Fue duro el debate entre quienes adversaban la dictadura, sobre ir o no en el plebiscito. Pero a pesar de cuestionar su legitimidad, conocer las muchas dificultades que enfrentarían y el grosero ventajismo del gobierno, aceptaron participar. Semanas después, el 5 de octubre de 1988, la oposición ganó sobradamente el plebiscito y meses luego, Pinochet entregó la Presidencia.

 

¿Cómo lo hicieron posible?

 

Primero: férrea unidad. Los opositores a la dictadura se nuclearon en la “Concertación Democrática”, dejando atrás diferencias ideológicas, viejas rencillas, mezquindades.
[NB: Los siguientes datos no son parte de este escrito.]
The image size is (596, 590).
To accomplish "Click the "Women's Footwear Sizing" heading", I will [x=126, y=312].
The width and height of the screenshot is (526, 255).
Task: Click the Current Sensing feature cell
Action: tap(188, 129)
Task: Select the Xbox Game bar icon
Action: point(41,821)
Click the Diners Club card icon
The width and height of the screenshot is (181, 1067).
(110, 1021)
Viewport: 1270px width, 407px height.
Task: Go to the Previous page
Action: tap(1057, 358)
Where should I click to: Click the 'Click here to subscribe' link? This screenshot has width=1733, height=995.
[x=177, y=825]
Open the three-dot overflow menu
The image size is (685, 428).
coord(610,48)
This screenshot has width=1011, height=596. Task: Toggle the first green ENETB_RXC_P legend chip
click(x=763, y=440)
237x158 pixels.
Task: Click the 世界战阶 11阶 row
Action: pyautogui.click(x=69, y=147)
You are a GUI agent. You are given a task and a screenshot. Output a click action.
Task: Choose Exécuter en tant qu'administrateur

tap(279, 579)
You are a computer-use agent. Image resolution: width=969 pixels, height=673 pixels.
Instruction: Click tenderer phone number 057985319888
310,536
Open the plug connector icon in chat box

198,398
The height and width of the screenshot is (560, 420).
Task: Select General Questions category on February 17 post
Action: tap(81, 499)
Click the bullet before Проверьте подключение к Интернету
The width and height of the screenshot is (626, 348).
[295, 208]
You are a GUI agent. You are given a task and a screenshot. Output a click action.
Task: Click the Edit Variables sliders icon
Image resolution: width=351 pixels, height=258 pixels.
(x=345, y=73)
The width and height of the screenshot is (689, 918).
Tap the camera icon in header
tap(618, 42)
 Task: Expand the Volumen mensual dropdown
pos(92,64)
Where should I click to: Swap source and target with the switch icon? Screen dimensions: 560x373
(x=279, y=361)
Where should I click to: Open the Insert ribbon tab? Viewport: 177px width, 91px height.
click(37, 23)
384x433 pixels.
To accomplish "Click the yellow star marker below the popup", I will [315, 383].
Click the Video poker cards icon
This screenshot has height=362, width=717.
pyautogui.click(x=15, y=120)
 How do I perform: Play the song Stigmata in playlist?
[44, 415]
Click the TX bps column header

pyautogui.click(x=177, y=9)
El logo de Concertación fue un arcoíris, que simbolizó la unión de todo el espectro político opositor.

 

Segundo: proyecto país. La Concertación fue capaz de presentar y entusiasmar con un proyecto de país incluyente y de largo plazo, en el cual se incorporó el compromiso de presentar candidato unitario en los siguientes 4 procesos electorales presidenciales, como en efecto fue.

 

Tercero: novedosa campaña electoral.  Bajo los acordes del jingle “Chile, la alegría ya viene” quedó atrás el derrotismo y la desesperanza, generándose la confianza que sí era posible derrotar la dictadura, y miles se lanzaron al activismo para sumar adeptos día a día.

 

Cuarto: la más alta participación en la historia electoral latinoamericana. Salvo en Cuba, donde las elecciones son una farsa, en ningún otro país latinoamericano ha sido mayor la participación que en el plebiscito chileno de 1988: el 97,53 % de los chilenos empadronados votó, la abstención fue de solo 2,47 %.

 

En Chile sí se pudo; ¿por qué no en Venezuela?